# Exercise brief
All the records below must be returned exactly as they stand.

# Source information
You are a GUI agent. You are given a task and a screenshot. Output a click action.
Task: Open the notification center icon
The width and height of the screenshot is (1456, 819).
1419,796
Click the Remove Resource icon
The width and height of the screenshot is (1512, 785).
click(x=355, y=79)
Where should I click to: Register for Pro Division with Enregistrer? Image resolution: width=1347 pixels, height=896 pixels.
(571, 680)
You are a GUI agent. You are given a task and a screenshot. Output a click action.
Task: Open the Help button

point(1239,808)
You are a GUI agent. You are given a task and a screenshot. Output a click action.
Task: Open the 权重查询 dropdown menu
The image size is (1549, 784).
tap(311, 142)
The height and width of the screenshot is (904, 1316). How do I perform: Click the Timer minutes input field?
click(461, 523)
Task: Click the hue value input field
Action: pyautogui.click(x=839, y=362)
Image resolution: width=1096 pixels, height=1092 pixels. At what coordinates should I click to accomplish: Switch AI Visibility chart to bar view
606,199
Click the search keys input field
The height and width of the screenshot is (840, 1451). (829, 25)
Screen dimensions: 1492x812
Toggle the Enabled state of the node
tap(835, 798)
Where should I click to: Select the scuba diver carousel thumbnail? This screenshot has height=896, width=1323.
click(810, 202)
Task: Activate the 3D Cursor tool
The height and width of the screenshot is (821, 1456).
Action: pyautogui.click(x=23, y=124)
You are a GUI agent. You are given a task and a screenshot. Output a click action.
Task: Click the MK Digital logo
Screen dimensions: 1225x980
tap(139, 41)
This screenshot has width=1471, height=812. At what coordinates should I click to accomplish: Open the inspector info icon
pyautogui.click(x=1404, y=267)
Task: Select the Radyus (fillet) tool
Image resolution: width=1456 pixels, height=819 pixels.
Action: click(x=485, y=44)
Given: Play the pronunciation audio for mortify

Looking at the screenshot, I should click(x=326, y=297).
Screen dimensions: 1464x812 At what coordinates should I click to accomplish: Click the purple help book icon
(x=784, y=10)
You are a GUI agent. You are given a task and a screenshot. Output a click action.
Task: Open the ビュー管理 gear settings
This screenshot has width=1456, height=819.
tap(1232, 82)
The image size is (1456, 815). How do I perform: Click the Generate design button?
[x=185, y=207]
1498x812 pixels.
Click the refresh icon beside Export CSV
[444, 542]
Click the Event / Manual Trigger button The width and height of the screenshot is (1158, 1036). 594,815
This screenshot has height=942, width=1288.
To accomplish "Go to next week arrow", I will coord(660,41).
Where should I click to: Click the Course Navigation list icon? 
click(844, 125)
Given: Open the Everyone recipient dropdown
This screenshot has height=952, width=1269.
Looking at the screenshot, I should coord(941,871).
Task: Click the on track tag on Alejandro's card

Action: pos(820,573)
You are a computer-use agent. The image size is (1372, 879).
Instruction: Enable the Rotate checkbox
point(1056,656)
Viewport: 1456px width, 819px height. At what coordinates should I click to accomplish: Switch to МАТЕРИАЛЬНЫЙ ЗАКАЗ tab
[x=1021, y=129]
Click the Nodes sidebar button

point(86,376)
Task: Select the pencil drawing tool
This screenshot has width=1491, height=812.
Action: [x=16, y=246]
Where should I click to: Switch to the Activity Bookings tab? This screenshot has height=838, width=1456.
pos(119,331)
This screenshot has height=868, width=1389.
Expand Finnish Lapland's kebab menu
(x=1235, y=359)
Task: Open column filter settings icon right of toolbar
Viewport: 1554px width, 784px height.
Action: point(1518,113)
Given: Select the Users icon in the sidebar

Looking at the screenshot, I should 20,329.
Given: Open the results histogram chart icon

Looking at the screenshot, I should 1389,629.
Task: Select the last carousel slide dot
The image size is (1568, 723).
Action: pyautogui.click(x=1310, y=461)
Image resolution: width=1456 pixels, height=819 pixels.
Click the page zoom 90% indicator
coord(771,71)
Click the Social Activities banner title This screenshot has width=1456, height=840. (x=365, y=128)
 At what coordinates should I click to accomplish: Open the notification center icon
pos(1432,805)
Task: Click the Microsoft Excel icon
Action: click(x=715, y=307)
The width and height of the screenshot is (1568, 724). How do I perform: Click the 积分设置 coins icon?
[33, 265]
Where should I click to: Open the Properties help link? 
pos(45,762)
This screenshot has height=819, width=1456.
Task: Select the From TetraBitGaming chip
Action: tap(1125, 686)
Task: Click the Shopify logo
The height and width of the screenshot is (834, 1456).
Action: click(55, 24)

# Solved exercise
You are a GUI agent. You are given a task and a screenshot. Output a click action.
Task: Open the notification center icon
The width and height of the screenshot is (1456, 819).
1419,796
Click the Remove Resource icon
The width and height of the screenshot is (1512, 785).
click(x=355, y=79)
Where should I click to: Register for Pro Division with Enregistrer? Image resolution: width=1347 pixels, height=896 pixels.
(571, 680)
You are a GUI agent. You are given a task and a screenshot. Output a click action.
Task: Open the Help button

point(1239,808)
You are a GUI agent. You are given a task and a screenshot. Output a click action.
Task: Open the 权重查询 dropdown menu
The image size is (1549, 784).
tap(311, 142)
The height and width of the screenshot is (904, 1316). How do I perform: Click the Timer minutes input field?
click(461, 523)
Task: Click the hue value input field
Action: pyautogui.click(x=839, y=362)
Image resolution: width=1096 pixels, height=1092 pixels. At what coordinates should I click to accomplish: Switch AI Visibility chart to bar view
606,199
Click the search keys input field
The height and width of the screenshot is (840, 1451). (829, 25)
Screen dimensions: 1492x812
Toggle the Enabled state of the node
tap(835, 798)
Where should I click to: Select the scuba diver carousel thumbnail? This screenshot has height=896, width=1323.
click(810, 202)
Task: Activate the 3D Cursor tool
The height and width of the screenshot is (821, 1456).
Action: pyautogui.click(x=23, y=124)
You are a GUI agent. You are given a task and a screenshot. Output a click action.
Task: Click the MK Digital logo
Screen dimensions: 1225x980
tap(139, 41)
This screenshot has width=1471, height=812. At what coordinates should I click to accomplish: Open the inspector info icon
pyautogui.click(x=1404, y=267)
Task: Select the Radyus (fillet) tool
Image resolution: width=1456 pixels, height=819 pixels.
Action: click(x=485, y=44)
Given: Play the pronunciation audio for mortify

Looking at the screenshot, I should click(x=326, y=297).
Screen dimensions: 1464x812 At what coordinates should I click to accomplish: Click the purple help book icon
(x=784, y=10)
You are a GUI agent. You are given a task and a screenshot. Output a click action.
Task: Open the ビュー管理 gear settings
This screenshot has width=1456, height=819.
tap(1232, 82)
The image size is (1456, 815). How do I perform: Click the Generate design button?
[x=185, y=207]
1498x812 pixels.
Click the refresh icon beside Export CSV
[444, 542]
Click the Event / Manual Trigger button The width and height of the screenshot is (1158, 1036). 594,815
This screenshot has height=942, width=1288.
To accomplish "Go to next week arrow", I will coord(660,41).
Where should I click to: Click the Course Navigation list icon? 
click(844, 125)
Given: Open the Everyone recipient dropdown
This screenshot has height=952, width=1269.
Looking at the screenshot, I should coord(941,871).
Task: Click the on track tag on Alejandro's card

Action: pos(820,573)
You are a computer-use agent. The image size is (1372, 879).
Instruction: Enable the Rotate checkbox
point(1056,656)
Viewport: 1456px width, 819px height. At what coordinates should I click to accomplish: Switch to МАТЕРИАЛЬНЫЙ ЗАКАЗ tab
[x=1021, y=129]
Click the Nodes sidebar button

point(86,376)
Task: Select the pencil drawing tool
This screenshot has width=1491, height=812.
Action: [x=16, y=246]
Where should I click to: Switch to the Activity Bookings tab? This screenshot has height=838, width=1456.
pos(119,331)
This screenshot has height=868, width=1389.
Expand Finnish Lapland's kebab menu
(x=1235, y=359)
Task: Open column filter settings icon right of toolbar
Viewport: 1554px width, 784px height.
Action: point(1518,113)
Given: Select the Users icon in the sidebar

Looking at the screenshot, I should 20,329.
Given: Open the results histogram chart icon

Looking at the screenshot, I should 1389,629.
Task: Select the last carousel slide dot
The image size is (1568, 723).
Action: pyautogui.click(x=1310, y=461)
Image resolution: width=1456 pixels, height=819 pixels.
Click the page zoom 90% indicator
coord(771,71)
Click the Social Activities banner title This screenshot has width=1456, height=840. (x=365, y=128)
 At what coordinates should I click to accomplish: Open the notification center icon
pos(1432,805)
Task: Click the Microsoft Excel icon
Action: click(x=715, y=307)
The width and height of the screenshot is (1568, 724). How do I perform: Click the 积分设置 coins icon?
[33, 265]
Where should I click to: Open the Properties help link? 
pos(45,762)
This screenshot has height=819, width=1456.
Task: Select the From TetraBitGaming chip
Action: tap(1125, 686)
Task: Click the Shopify logo
The height and width of the screenshot is (834, 1456).
Action: click(55, 24)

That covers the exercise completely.